Not everyone agreed with the new spirit of cross-party front-bench consensus, of course. The lone Tory dissident, David Davis, complained that Ms May was “rushing through” a Bill whose need had been long foreseen. And Labour’s Tom Watson predicted that it would be seen as “a last-minute deal between elites”. But even this had to be balanced against the Tory Philip Hollobone’s praise for Ms May’s protection of “the civil liberties of those of us who do not want to be blown up”. Doubtless unintentionally, he made it sound as though not wanting to be blown up were a minority interest, like Morris dancing or stamp collecting.
Earlier, David Cameron and Nick Clegg saw journalists together as part of a rare emergency intra-coalition truce. A feature of these high-octane security press conferences in coalition is that both men have to speak in turn, so Clegg can translate basically the same answer into Libdemese. So, for example, Clegg emphasised that “this has. Nothing. To do with. The so-called snooper’s charter” (which he had blocked).

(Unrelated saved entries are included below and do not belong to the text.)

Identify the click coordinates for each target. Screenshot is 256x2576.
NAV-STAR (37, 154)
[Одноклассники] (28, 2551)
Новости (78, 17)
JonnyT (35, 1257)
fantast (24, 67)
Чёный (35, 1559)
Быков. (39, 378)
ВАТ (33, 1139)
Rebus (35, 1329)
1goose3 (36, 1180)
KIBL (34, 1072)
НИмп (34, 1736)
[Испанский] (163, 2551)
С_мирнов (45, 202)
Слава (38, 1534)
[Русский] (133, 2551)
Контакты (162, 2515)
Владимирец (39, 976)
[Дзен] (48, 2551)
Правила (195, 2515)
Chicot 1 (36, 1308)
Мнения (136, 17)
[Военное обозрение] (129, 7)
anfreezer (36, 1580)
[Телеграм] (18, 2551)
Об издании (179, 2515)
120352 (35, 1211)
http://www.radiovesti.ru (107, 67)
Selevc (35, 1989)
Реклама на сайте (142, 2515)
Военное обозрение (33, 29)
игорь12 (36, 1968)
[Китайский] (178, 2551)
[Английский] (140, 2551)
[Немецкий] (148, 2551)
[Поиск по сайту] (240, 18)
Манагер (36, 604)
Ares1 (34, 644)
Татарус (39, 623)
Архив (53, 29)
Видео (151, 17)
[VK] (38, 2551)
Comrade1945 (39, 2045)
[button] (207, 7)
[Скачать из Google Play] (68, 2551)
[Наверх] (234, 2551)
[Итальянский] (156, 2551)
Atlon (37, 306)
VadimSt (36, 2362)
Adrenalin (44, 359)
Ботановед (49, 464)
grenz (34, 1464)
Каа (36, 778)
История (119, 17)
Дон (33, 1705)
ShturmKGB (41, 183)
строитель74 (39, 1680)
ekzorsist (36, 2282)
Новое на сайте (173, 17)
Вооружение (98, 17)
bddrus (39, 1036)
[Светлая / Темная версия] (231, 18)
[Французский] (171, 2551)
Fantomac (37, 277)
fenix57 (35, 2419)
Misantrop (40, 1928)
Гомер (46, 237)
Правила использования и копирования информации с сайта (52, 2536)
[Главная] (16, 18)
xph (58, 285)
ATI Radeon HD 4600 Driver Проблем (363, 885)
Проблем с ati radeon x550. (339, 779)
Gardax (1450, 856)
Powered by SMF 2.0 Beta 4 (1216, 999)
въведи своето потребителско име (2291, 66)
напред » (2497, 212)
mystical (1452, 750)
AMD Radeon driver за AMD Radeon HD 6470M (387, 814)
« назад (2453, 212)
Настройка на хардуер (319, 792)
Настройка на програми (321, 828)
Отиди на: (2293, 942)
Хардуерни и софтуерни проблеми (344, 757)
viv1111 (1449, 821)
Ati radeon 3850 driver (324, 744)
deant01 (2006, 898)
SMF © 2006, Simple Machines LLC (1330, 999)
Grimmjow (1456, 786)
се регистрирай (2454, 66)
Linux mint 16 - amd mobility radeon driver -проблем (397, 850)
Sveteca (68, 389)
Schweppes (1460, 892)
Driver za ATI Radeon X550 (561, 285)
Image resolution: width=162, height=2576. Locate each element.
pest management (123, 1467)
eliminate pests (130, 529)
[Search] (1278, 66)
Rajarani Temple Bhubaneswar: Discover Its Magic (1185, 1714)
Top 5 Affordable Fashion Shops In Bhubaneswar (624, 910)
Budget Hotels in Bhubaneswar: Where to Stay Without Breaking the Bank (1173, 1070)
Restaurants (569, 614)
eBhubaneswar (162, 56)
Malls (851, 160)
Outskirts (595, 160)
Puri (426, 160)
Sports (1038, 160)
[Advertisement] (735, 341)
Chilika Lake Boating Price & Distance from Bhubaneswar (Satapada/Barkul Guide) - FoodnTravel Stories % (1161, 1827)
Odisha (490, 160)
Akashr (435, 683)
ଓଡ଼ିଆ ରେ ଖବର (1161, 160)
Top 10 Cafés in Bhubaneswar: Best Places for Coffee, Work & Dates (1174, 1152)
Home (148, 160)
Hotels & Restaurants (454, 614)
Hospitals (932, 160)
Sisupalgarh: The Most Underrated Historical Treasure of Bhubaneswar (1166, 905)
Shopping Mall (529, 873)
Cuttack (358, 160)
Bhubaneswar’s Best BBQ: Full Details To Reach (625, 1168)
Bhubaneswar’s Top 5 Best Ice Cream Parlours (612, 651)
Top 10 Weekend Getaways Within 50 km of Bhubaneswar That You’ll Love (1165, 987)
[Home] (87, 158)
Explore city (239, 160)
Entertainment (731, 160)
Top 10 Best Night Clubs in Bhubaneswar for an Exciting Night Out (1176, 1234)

They agreed the Bill was now needed to maintain checks on “terrorists, paedophiles and criminals”, as Cameron repeatedly put it. But there seemed to be differences on what both men kept calling – bafflingly for those who may have temporarily forgotten the Regulation of Investigatory Powers Act 2000 (Ripa) – “the ripper review”. Post-Snowden revelations, the Lib Dems and Labour seem to want the two-year review to lead, as Yvette Cooper put it, to “safeguards ... needed to make sure people’s privacy is protected in an internet age.” Whereas Ms May wants a “wider review about the powers we need against the threat context we have.” Powers, in other words, to maintain the blanket year-long internet trail known to critics as the “snooper’s charter”.
Ms May’s last question was asked by the Tory (Colonel) Bob Stewart. Except, actually, it wasn’t a question at all but a portentous declaration that “I believe we have a duty to pass this fast-track legislation quickly”. Yes Bob. That’s the general idea. Or is a second-reading debate on Tuesday and all done by Thursday not fast enough for you?